Nigerian Pidgin	`pidgin`	"How you dey?"
Yoruba	`yo`	"Bawo ni?"
Hausa	`ha`	"Sannu"
Igbo	`ig`	"Kedu?"

Usage

Using the padie-extended Package (Recommended)

pip install padie-extended

from padie_extended import LanguageDetector

# Initialize the detector
detector = LanguageDetector()

# Detect language from text
text = "Bawo ni, se daadaa ni?"
result = detector.predict(text)

print(f"Language: {result['language']}")
print(f"Confidence: {result['confidence']:.2%}")

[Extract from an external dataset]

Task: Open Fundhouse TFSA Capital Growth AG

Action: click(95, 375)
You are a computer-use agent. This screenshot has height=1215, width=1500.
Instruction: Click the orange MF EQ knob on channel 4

Direct Usage with Transformers

from transformers import AutoTokenizer, AutoModelForSequenceClassification
import torch

# Load model and tokenizer
model_name = "posi-olomo/padie-extended"
tokenizer = AutoTokenizer.from_pretrained(model_name)
model = AutoModelForSequenceClassification.from_pretrained(model_name)

# Predict
text = "How you dey?"
inputs = tokenizer(text, return_tensors="pt", padding=True, truncation=True)
outputs = model(**inputs)
predictions = torch.nn.functional.softmax(outputs.logits, dim=-1)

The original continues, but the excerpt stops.